The police officer's heroics ended a horrific rampage for Fort Hood soldiers, who had already experienced years of deployments, bloodshed and memorial services in Iraq and Afghanistan. Army officials said Hasan killed 13 people and wounded 38.
On Saturday, doctors offered encouraging news about a group of those wounded. Of 10 taken to Scott & White Hospital in nearby Temple, six remained in the hospital and just two were in intensive care, said the hospital's head of surgery.
Texas Gov. Rick Perry visited the wounded and said he told them "there were 24 million Texans praying for them and wishing them well." Perry said he also spoke with Munley, who he described as a selfless public servant.
In interviews Saturday in Roanoke, where Hasan spent part of his childhood, some who knew him struggled to square the image of him as a mass murderer with the fun-loving, bright student who in the late 1980s often helped his father at a downtown Roanoke beer hall.
Others, however, described Hasan as deeply impacted by the death of his father in 1998 and of his mother in 2001. When Hasan's mother, Nora, died in 2001, Hasan became the primary caregiver for his brother and the boys left the Roanoke area entirely, neighbors said.

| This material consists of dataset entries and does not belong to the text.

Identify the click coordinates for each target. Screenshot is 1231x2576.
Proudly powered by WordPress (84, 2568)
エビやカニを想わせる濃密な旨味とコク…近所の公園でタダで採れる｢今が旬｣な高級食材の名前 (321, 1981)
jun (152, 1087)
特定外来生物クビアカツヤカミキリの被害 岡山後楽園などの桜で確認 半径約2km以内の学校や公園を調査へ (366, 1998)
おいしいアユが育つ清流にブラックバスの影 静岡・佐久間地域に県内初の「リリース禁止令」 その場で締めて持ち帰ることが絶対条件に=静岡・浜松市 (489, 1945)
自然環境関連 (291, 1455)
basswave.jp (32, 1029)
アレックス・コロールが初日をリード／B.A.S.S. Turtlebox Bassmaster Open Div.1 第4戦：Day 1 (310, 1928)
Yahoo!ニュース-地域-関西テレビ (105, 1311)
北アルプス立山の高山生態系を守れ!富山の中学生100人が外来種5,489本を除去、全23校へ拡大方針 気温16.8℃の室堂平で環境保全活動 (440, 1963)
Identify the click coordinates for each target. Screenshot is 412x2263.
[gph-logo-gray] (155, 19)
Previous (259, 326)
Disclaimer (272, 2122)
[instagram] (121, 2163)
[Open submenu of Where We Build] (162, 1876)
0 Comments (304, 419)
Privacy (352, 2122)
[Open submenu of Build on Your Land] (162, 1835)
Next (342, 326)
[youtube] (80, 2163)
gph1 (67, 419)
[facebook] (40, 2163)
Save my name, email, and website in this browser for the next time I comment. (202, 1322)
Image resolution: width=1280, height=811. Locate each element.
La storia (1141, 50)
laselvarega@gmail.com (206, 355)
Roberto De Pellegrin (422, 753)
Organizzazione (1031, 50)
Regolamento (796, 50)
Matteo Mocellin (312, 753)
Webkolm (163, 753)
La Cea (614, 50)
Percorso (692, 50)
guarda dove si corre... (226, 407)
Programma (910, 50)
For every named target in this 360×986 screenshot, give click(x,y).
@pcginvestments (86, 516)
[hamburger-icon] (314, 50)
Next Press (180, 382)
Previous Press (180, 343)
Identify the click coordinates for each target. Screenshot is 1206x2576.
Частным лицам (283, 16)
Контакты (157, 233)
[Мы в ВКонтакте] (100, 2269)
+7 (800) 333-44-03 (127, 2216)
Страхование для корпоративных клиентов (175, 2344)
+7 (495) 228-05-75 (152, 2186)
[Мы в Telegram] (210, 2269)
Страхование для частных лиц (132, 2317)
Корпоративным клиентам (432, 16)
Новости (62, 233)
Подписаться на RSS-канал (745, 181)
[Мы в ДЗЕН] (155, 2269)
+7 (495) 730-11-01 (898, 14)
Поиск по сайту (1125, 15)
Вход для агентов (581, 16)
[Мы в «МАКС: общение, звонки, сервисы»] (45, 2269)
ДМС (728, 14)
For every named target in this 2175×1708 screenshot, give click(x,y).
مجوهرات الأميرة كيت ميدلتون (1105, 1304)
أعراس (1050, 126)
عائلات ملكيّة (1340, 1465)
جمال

"After she died, they disappeared," said Charles Garlick, who lived across the street from the Hasan family.James Jordan, a classmate of Hasan's at William Fleming High School in 1987 and 1988 in Roanoke, described Hasan as a "normal kid."
"Something happened along the way," Jordan said.
Since the shooting, Hasan's family members said he was upset about his upcoming deployment to Afghanistan.